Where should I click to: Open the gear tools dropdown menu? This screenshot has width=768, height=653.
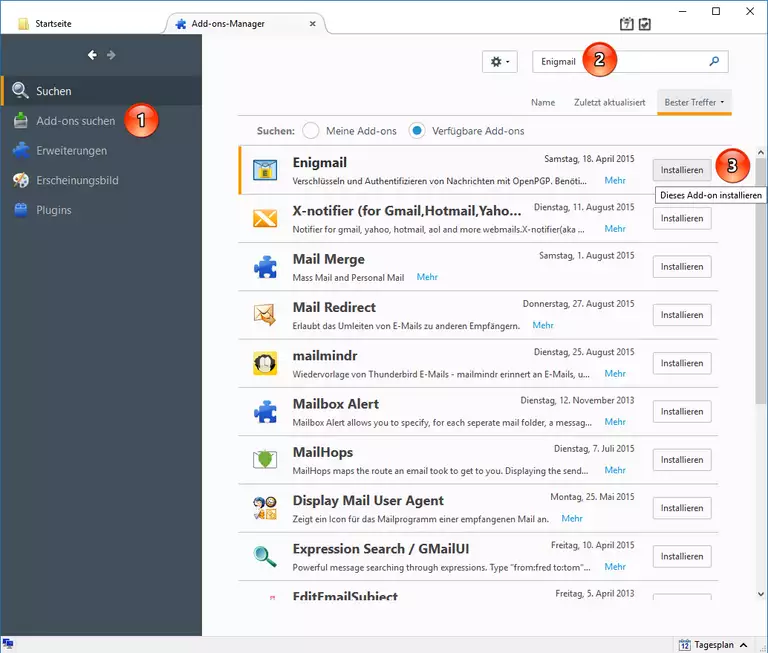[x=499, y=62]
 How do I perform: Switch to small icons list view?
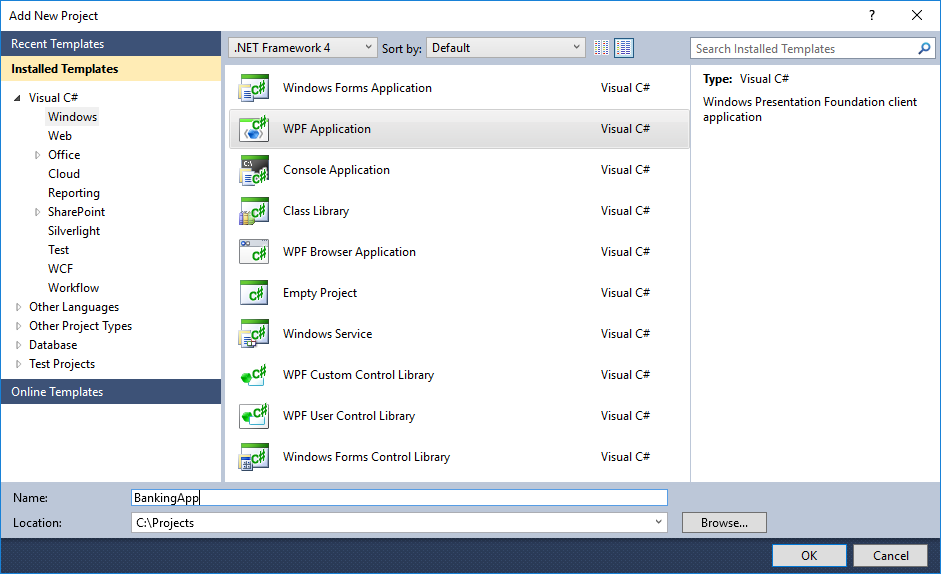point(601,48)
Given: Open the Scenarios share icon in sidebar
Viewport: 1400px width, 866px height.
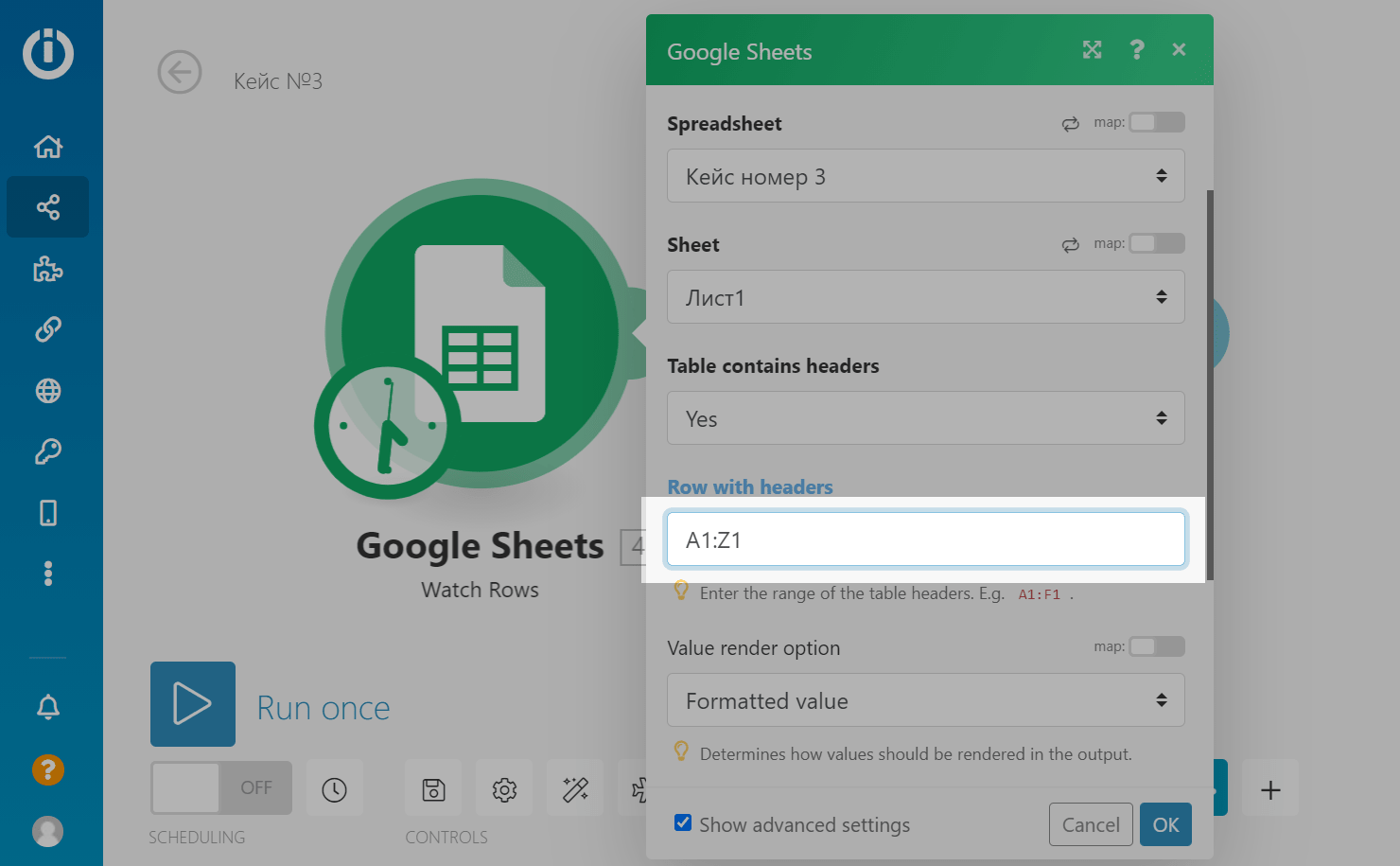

> Aufgabe: Ordnen Sie die Zeilen der gesamten Auflistung als nummerierte Liste an und lassen Sie Leerzeilen weg. Die Bilder gehören nicht in die Antwort.

> Ergebnis der Übung:
1. Where should I click to: Open the gear tools dropdown menu? This screenshot has width=768, height=653.
2. [x=499, y=62]
3.  How do I perform: Switch to small icons list view?
4. point(601,48)
5. Given: Open the Scenarios share icon in sidebar
6. Viewport: 1400px width, 866px height.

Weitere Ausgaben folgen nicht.